Un problema menos práctico y más teórico es el que se ha llamado “problema de la ignorancia excusada”. Este tiene que ver con que hasta 1990 (cuando se publicó el primer informe del IPCC) no existía un consenso científico firme acerca de las causas antropogénicas del cambio climático. Algunos piensan que la ausencia no negligente de conocimiento acerca de los efectos de las emisiones de gases de efecto invernadero excusa a los emisores. O, en otras palabras, que los grandes emisores deben de ser excusados de cualquier responsabilidad relativa a las emisiones antes de 1990 porque no cumplían una de las que se tienen por condiciones básicas de responsabilidad moral, que es aquella relativa a la posibilidad de conocer los efectos (negativos, en este caso) de las propias acciones. Si uno asume que los datos empíricos en los que se apoya este problema son ciertos (esto es, que los emisores no podían saber hasta 1990 o una fecha cercana) acerca de los efectos negativos de sus emisiones, la posibilidad de atribuir responsabilidades por las emisiones hasta entonces decae.
Además, si uno opera con esta noción de responsabilidad moral, la cosa podría complicarse aún más, puesto que las emisiones previas trazan mecanismos de inercia que empujan a los emisores a seguir emitiendo al menos durante unas décadas más antes de poder iniciar una transición ordenada.

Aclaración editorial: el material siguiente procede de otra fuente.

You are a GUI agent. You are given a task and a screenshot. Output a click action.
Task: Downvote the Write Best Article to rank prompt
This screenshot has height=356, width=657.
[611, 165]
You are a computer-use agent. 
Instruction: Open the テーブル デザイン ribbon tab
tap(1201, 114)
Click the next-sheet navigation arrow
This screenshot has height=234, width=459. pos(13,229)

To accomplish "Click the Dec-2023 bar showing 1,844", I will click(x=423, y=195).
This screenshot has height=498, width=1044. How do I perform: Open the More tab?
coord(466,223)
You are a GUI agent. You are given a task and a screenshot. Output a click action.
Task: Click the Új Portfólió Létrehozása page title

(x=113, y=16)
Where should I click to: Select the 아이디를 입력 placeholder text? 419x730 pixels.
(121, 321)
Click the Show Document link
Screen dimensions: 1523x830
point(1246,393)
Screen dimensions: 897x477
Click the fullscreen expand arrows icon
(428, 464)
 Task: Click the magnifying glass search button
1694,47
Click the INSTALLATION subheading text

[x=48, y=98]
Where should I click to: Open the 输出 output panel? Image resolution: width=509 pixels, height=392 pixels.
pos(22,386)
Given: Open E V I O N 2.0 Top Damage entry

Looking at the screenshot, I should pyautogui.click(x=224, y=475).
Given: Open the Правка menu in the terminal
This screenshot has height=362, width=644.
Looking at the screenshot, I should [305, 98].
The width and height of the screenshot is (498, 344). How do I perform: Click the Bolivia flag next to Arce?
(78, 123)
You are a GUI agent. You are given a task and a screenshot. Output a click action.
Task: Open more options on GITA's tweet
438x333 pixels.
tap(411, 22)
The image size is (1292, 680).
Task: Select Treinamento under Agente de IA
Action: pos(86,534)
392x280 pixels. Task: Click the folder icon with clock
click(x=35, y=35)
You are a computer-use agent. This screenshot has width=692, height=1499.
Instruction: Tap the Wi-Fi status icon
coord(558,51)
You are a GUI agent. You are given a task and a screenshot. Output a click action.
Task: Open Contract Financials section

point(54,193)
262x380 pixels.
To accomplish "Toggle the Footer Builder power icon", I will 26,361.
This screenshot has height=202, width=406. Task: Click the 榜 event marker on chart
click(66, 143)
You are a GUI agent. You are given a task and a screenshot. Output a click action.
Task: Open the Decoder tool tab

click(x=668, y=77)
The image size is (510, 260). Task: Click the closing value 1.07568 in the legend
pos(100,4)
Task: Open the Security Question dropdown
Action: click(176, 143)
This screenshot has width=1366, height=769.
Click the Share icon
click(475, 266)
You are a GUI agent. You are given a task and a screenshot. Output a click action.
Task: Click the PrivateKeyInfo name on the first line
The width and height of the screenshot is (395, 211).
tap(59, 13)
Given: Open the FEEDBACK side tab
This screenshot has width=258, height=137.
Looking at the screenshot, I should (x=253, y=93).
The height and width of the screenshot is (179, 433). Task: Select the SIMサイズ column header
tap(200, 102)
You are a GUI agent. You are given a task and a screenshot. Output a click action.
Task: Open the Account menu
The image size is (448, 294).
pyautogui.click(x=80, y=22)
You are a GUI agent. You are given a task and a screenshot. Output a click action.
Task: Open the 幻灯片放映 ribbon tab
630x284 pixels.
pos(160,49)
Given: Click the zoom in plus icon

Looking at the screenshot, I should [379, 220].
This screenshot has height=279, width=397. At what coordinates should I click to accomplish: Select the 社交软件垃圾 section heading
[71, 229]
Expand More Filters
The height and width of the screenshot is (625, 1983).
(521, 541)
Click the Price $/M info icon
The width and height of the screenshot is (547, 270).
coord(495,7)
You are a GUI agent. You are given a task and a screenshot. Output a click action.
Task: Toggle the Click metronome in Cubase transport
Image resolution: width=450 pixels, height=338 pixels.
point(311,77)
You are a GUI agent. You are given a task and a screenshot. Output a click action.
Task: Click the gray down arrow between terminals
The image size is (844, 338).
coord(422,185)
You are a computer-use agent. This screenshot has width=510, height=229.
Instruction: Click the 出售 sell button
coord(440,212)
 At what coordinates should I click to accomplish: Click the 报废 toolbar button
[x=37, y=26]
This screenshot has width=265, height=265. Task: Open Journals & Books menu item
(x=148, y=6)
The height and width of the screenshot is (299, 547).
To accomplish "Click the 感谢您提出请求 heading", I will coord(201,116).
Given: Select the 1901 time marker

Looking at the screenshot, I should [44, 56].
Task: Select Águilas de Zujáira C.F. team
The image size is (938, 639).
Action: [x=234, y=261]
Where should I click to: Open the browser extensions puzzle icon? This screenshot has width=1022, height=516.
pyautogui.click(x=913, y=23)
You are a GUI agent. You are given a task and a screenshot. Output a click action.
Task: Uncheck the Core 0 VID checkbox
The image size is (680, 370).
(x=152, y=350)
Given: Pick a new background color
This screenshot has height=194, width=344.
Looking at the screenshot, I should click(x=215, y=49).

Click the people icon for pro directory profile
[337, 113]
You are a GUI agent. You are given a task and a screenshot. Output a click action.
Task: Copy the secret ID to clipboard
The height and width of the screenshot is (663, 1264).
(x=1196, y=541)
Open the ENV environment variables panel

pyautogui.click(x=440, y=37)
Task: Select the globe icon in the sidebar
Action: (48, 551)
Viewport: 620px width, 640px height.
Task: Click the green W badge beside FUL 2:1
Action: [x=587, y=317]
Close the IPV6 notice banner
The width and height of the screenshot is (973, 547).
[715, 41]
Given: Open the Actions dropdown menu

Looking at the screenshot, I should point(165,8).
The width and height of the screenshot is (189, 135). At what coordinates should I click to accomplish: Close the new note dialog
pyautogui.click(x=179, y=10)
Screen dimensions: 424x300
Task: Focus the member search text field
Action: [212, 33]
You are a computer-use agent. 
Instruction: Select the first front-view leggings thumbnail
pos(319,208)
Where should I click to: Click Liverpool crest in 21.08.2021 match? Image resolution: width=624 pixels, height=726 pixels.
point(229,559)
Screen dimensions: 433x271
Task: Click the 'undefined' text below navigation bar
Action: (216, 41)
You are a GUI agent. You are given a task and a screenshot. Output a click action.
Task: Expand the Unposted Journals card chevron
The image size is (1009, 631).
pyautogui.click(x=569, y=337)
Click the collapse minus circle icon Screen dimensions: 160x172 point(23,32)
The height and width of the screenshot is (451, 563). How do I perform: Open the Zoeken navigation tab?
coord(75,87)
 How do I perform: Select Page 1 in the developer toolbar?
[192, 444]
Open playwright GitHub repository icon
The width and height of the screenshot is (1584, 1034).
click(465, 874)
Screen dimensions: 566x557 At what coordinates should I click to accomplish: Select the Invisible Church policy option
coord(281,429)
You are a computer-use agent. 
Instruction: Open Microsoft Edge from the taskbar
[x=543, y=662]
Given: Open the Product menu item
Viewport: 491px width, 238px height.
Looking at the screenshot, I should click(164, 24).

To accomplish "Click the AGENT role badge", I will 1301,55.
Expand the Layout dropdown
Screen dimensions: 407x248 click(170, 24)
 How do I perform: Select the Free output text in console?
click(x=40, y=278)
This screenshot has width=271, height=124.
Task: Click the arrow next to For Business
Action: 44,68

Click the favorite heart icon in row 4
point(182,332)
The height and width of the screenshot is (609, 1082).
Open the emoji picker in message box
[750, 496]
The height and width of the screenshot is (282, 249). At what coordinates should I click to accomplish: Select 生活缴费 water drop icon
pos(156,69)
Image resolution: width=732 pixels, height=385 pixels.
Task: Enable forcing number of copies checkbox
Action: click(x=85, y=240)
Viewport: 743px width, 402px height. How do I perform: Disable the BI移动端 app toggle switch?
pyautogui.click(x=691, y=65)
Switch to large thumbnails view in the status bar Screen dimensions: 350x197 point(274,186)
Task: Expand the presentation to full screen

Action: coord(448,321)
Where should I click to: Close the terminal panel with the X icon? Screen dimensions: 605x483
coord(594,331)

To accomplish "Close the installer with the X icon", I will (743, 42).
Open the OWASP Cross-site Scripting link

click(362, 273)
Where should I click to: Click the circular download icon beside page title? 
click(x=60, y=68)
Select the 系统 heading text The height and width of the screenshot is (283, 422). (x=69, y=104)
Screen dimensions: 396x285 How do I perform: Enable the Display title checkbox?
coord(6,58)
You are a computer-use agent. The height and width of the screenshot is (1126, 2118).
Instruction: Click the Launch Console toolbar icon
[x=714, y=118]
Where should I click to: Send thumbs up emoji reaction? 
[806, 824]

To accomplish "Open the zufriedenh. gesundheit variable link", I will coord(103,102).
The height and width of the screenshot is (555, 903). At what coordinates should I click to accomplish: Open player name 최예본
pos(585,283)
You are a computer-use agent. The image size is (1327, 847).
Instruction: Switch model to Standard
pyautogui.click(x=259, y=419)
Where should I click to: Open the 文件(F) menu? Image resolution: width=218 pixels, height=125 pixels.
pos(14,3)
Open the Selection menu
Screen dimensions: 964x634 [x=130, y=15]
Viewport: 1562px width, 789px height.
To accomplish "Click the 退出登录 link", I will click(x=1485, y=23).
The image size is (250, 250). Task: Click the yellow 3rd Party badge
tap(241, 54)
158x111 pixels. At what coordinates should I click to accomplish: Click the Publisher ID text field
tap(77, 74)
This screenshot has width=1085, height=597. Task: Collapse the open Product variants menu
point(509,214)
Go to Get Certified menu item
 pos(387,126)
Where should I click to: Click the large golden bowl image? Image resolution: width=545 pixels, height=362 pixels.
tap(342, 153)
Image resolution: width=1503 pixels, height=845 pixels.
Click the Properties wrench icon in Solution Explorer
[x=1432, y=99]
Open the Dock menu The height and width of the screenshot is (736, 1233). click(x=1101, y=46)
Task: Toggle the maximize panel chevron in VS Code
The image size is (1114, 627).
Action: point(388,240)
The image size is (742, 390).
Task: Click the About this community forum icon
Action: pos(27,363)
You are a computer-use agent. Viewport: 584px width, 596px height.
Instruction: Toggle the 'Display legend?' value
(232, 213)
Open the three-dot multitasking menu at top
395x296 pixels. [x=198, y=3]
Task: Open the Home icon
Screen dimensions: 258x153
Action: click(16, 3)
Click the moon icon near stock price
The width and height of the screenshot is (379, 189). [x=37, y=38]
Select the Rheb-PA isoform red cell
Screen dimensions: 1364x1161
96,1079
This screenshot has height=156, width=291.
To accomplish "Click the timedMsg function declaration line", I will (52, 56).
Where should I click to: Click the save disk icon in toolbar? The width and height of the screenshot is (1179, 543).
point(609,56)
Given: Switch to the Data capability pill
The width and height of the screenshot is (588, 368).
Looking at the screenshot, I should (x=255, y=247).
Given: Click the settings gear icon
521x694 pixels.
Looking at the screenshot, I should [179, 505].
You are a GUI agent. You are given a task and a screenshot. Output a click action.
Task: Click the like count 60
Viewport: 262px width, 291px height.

Por tanto, para emisiones más tardías, uno podría incluso argumentar que no se cumple la segunda condición de la responsabilidad moral: la de tener alternativas disponibles a la acción que se realiza.
En mi opinión, estos problemas pueden resolverse si uno ofrece una alternativa a este concepto de responsabilidad moral. Aquí no puedo desarrollar mucho este punto, pero, en general, me parece que ésta es una concepción de la noción de responsabilidad moral demasiado estrecha. En mi trabajo, he explicado que una noción más amplia de la responsabilidad moral incluye como condiciones que las acciones por las que uno es considerado moralmente responsable hayan sido fruto de ciertos planes racionales (y no meramente fruto del azar) y que hayan afectado a su relación con otros (como, creo, sucede en aquellos casos en los que las emisiones de efecto invernadero vulneran los derechos humanos de otras personas). En estas circunstancias, uno es responsable moralmente por sus acciones en el sentido de que tiene que ofrecer una respuesta que debe tener en cuenta otras consideraciones (por ejemplo, consideraciones relativas a la capacidad del agente para poder asumir estas obligaciones).
En cualquier caso, me parece que prácticamente cualquier consideración que pongamos sobre la mesa no exime a los países industrializados y altamente contaminantes de responder ante los efectos negativos de sus emisiones mediante una acción firme y decidida para mitigar el cambio climático, ofrecer soluciones de adaptación y compensar por los daños ocasionados, al menos aquellos relativos a vulneraciones de derechos humanos.
Laura, muchas gracias por conceder esta entrevista a El Laboratorio.